_RECORDS TO USE_.
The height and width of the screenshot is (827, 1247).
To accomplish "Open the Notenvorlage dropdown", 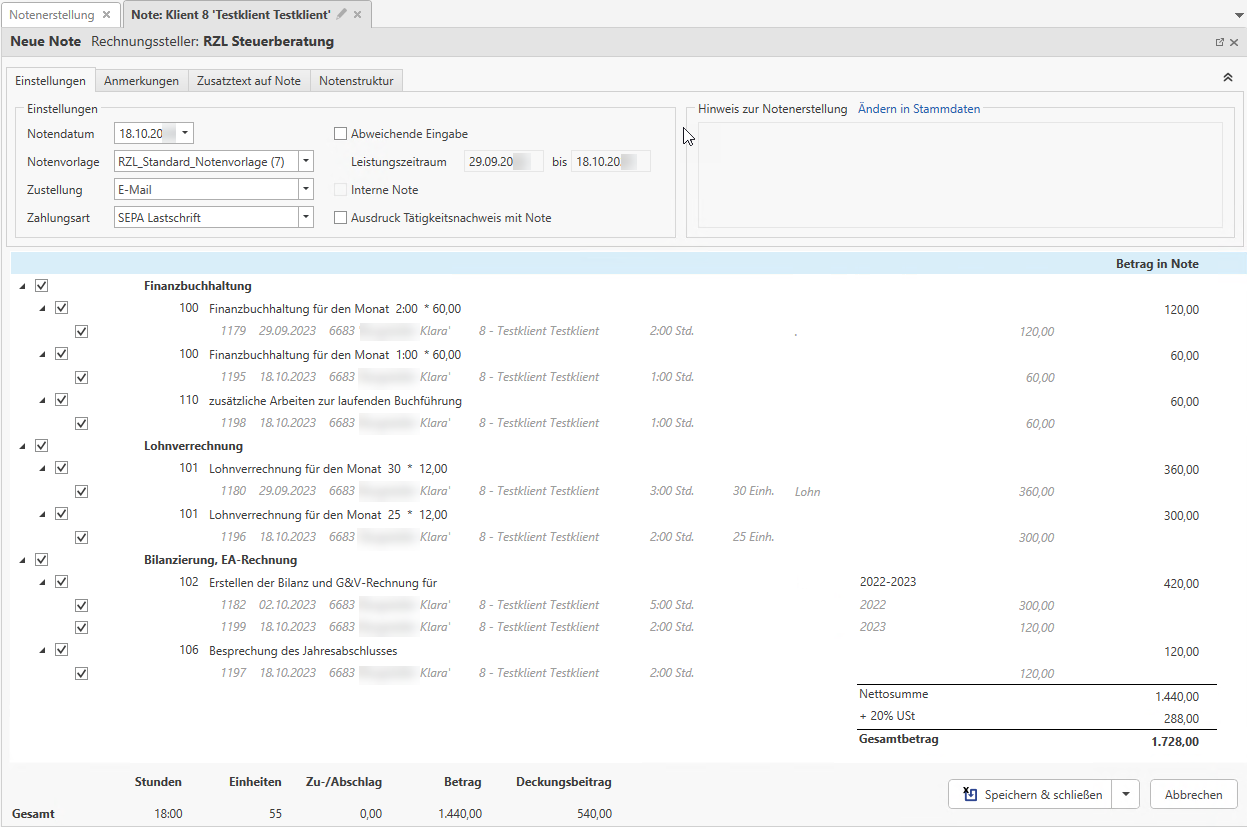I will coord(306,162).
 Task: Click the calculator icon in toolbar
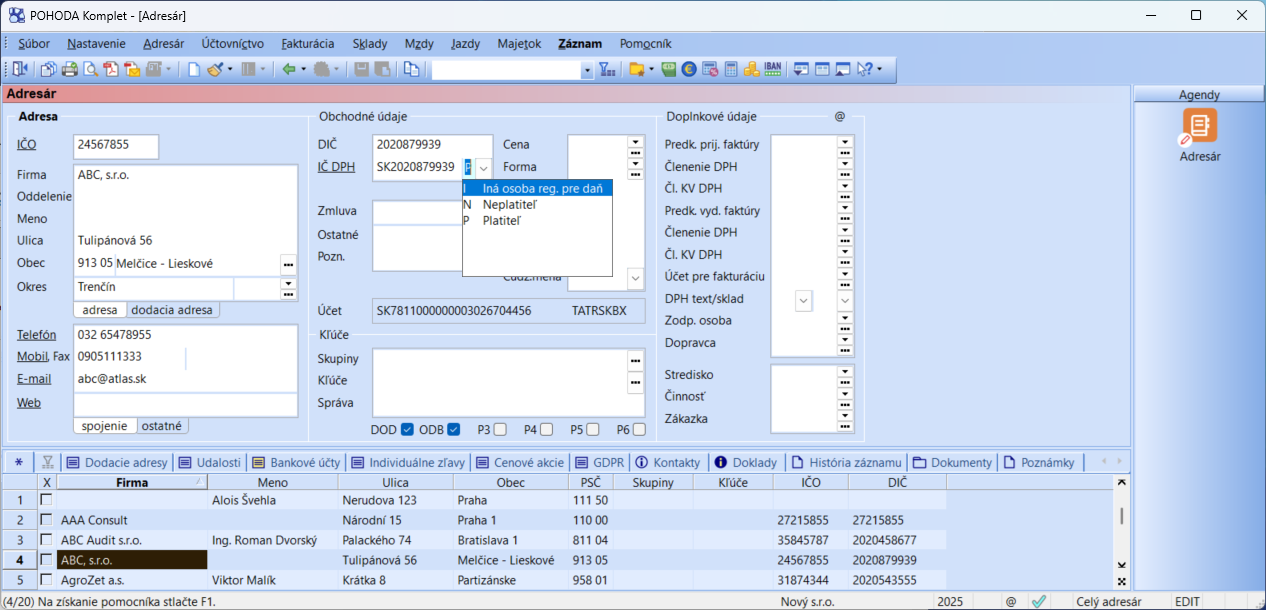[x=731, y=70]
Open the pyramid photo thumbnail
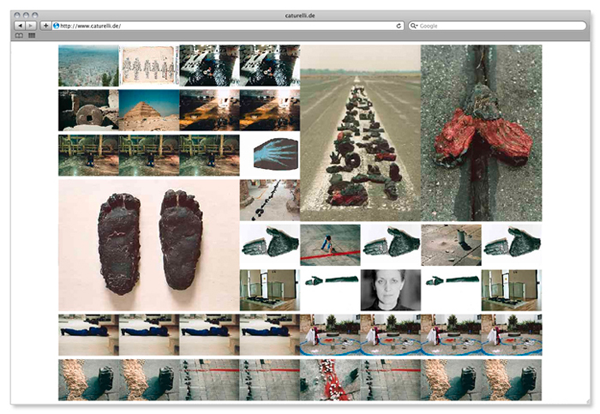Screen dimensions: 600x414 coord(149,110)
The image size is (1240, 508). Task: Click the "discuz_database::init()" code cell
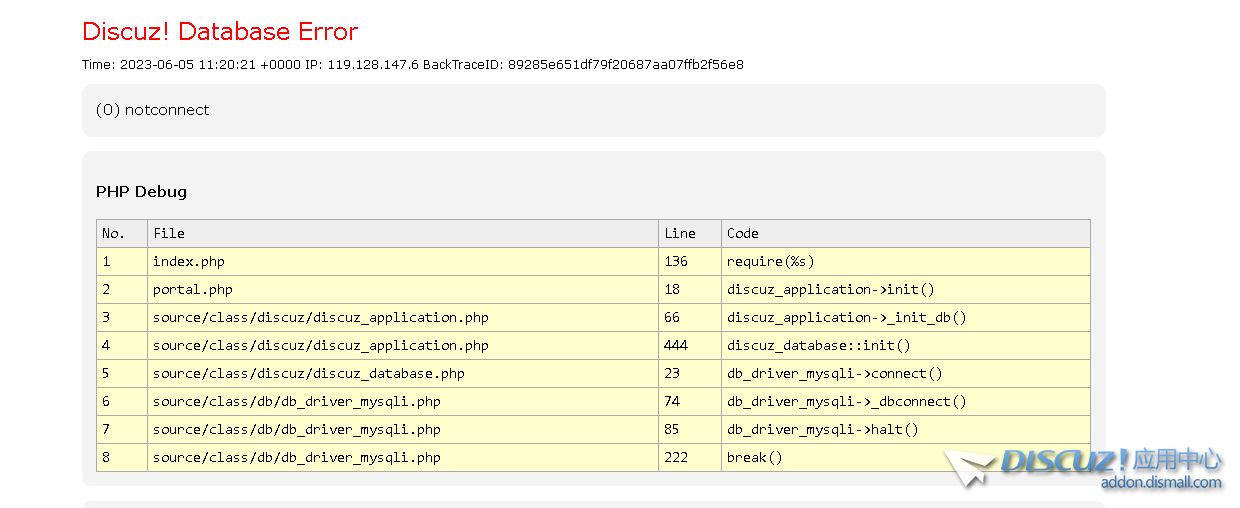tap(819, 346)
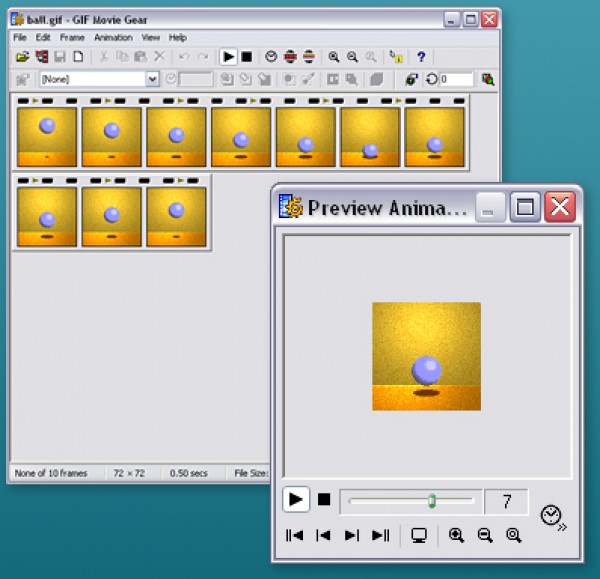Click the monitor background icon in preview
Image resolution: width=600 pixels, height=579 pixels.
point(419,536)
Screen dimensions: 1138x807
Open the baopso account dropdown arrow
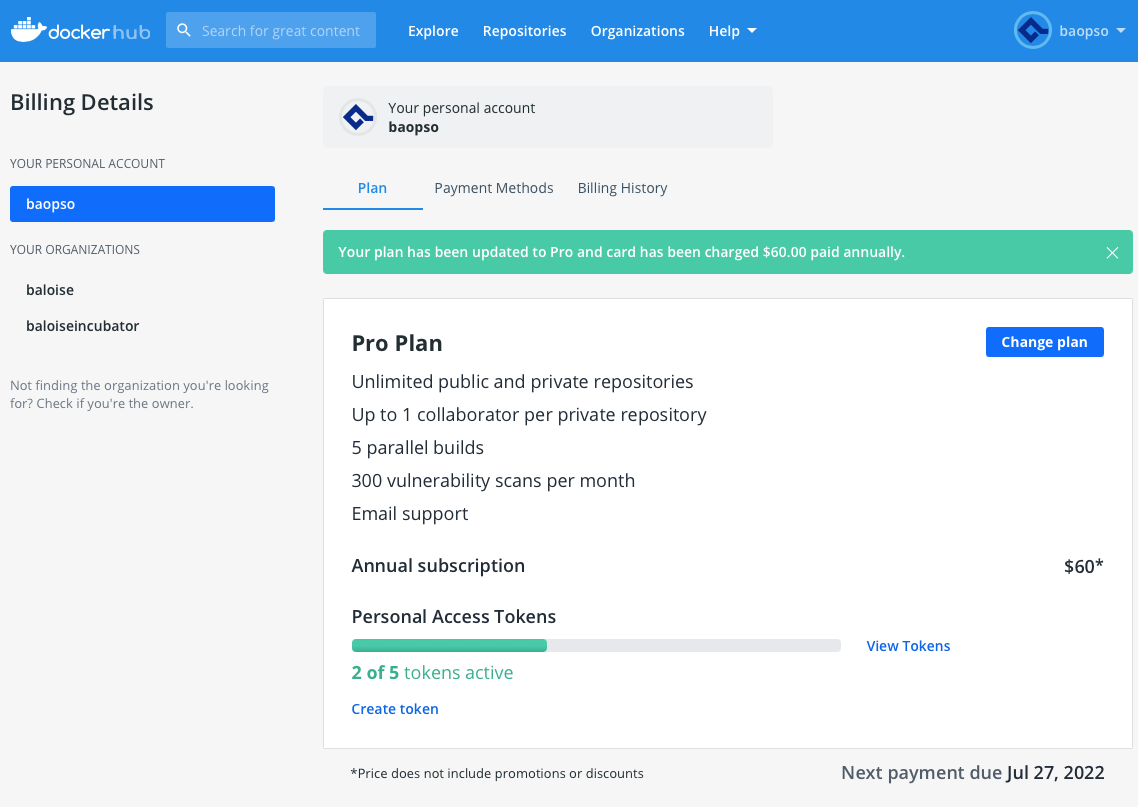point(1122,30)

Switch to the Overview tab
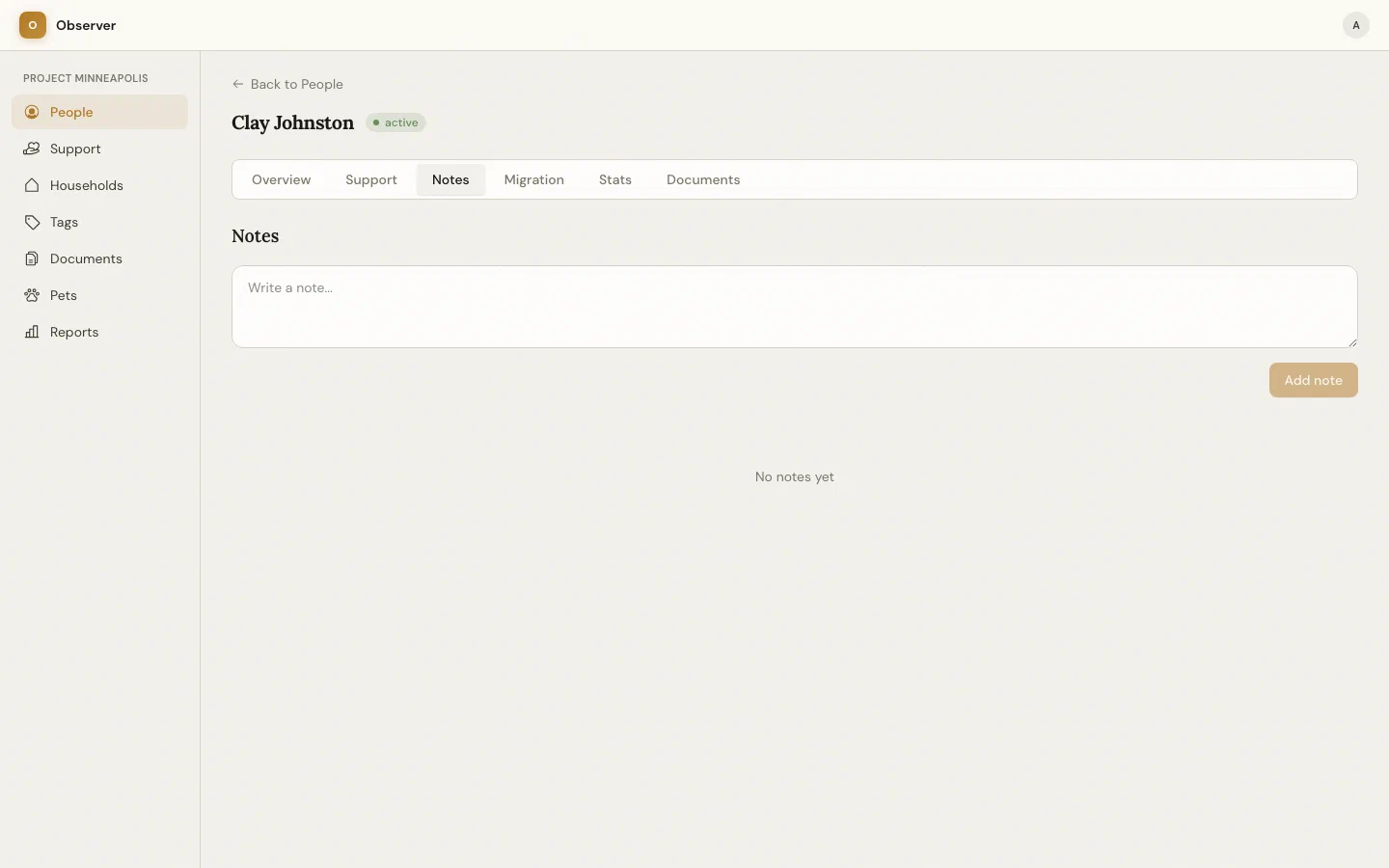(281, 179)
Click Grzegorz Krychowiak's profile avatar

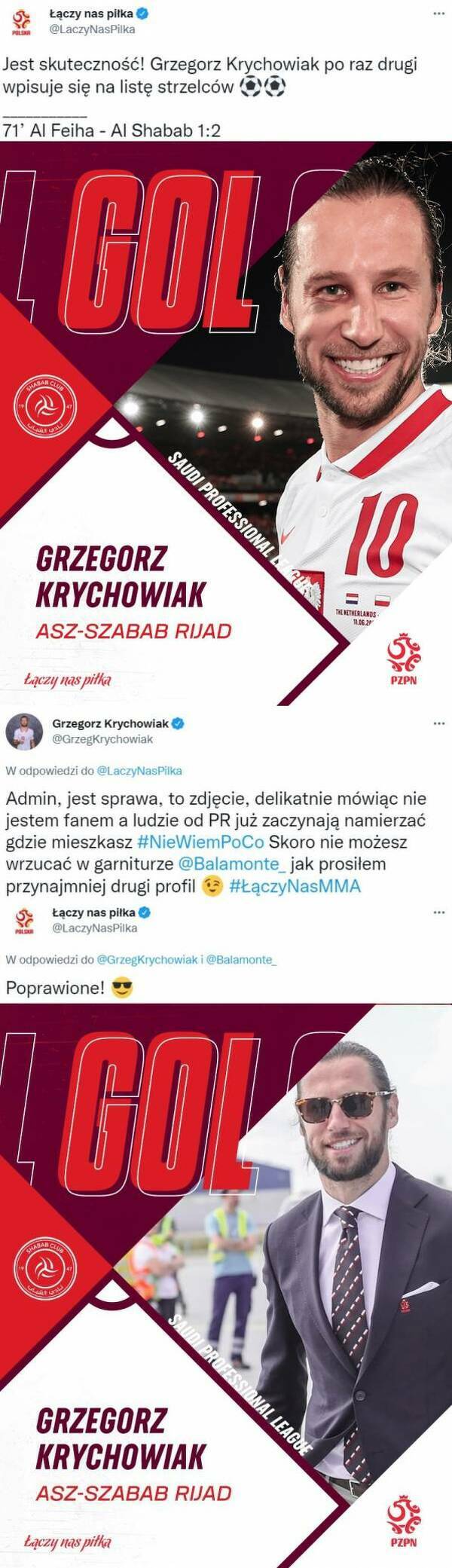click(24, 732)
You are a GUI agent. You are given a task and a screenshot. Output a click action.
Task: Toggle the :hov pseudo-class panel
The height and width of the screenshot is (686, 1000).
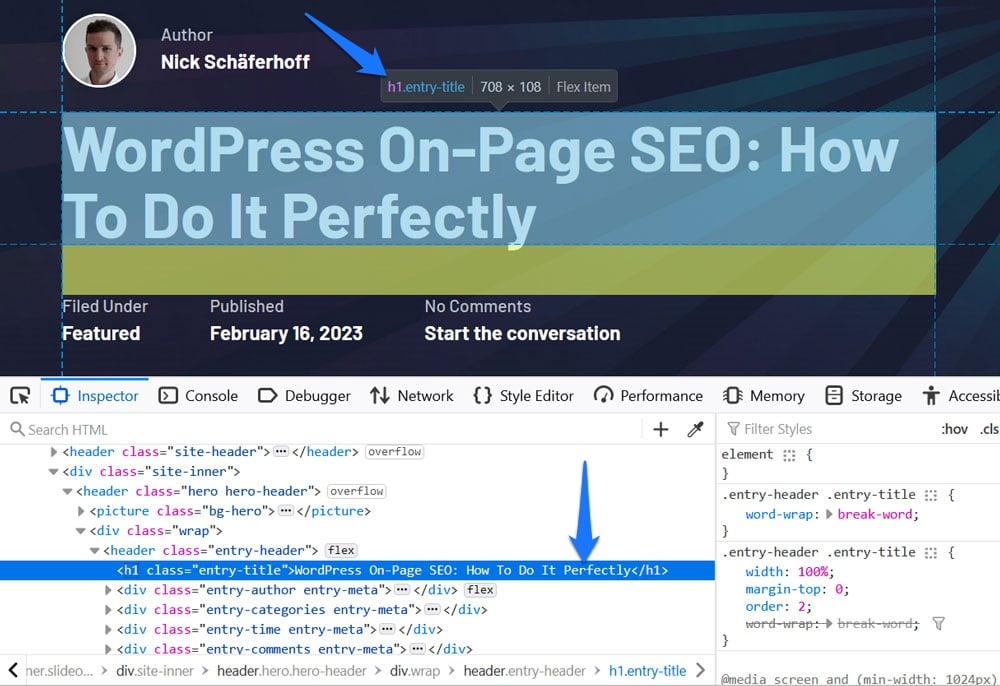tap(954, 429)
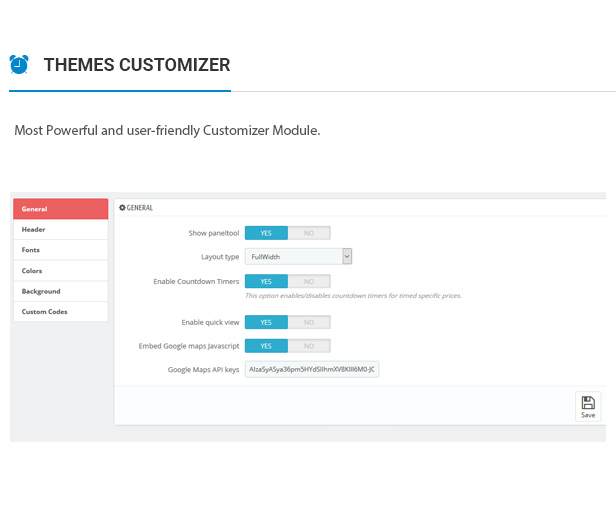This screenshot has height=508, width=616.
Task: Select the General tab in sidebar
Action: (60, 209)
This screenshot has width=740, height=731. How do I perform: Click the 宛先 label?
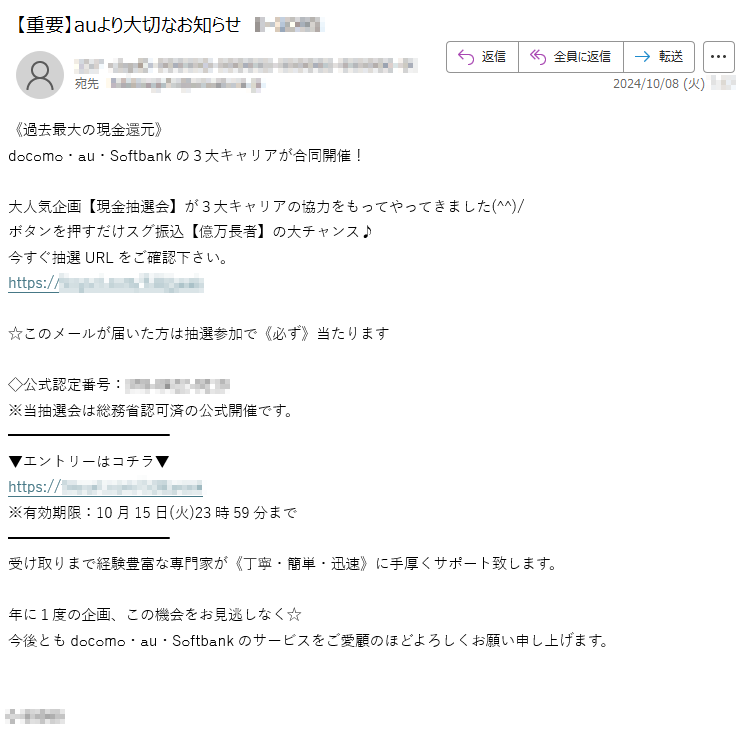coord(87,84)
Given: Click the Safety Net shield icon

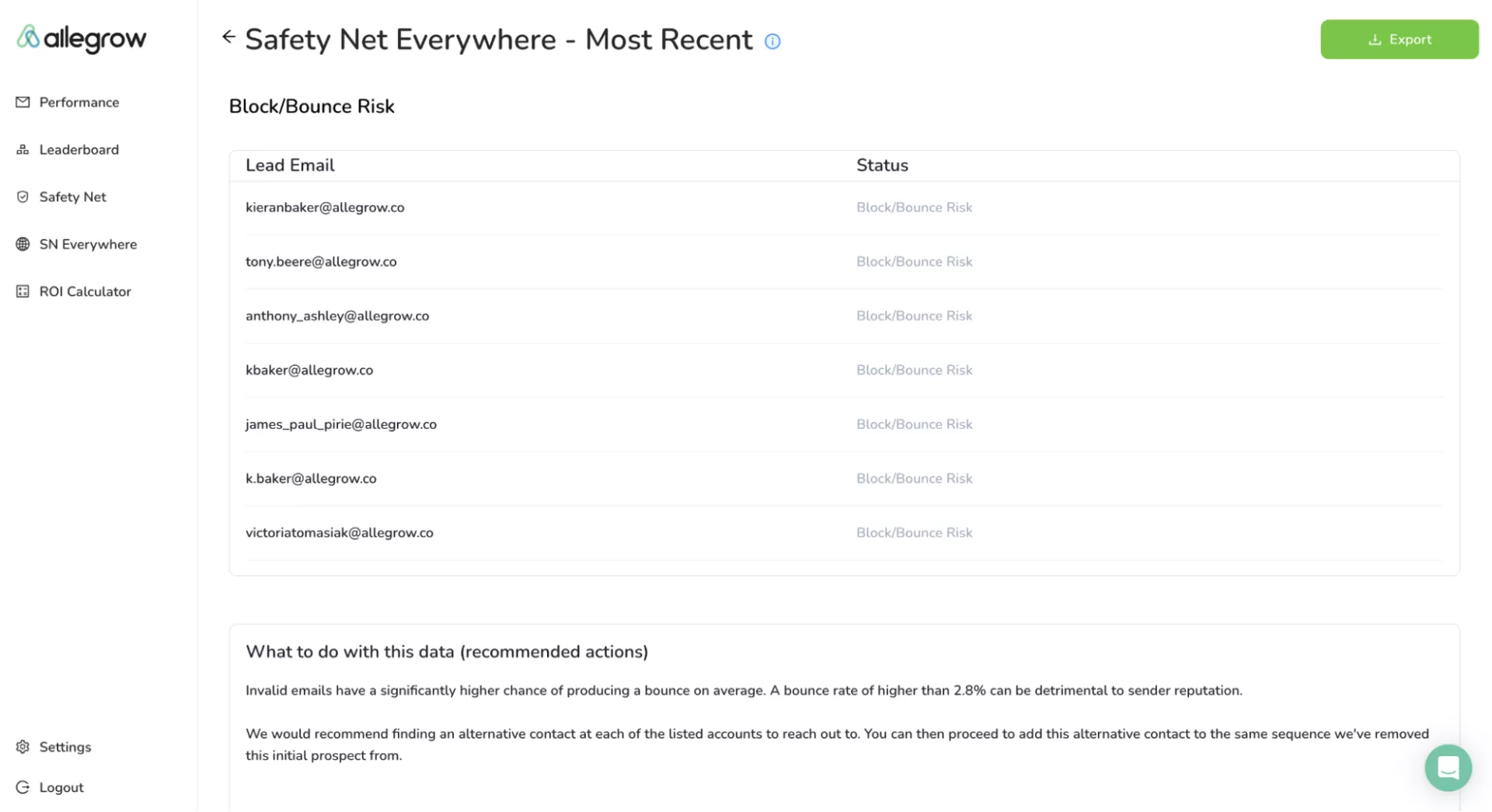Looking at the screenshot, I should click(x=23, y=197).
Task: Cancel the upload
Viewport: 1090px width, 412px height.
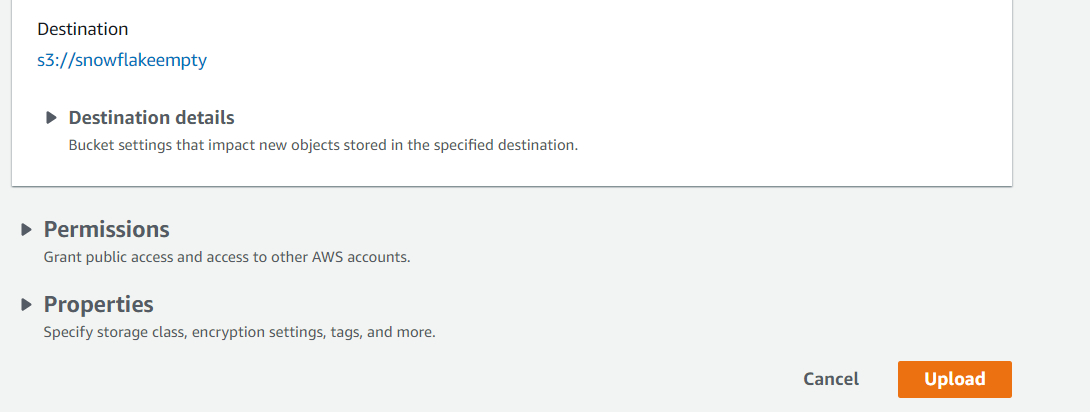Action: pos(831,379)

_TASK REQUIREMENTS_. Would you restate word for word each line from the one that holds "Given: Click the Safety Net shield icon" to the end of the material, both ends included, without the pictures?

_RESULT_.
Given: Click the Safety Net shield icon

Looking at the screenshot, I should click(x=23, y=197).
Task: Cancel the upload
Viewport: 1090px width, 412px height.
Action: pos(831,379)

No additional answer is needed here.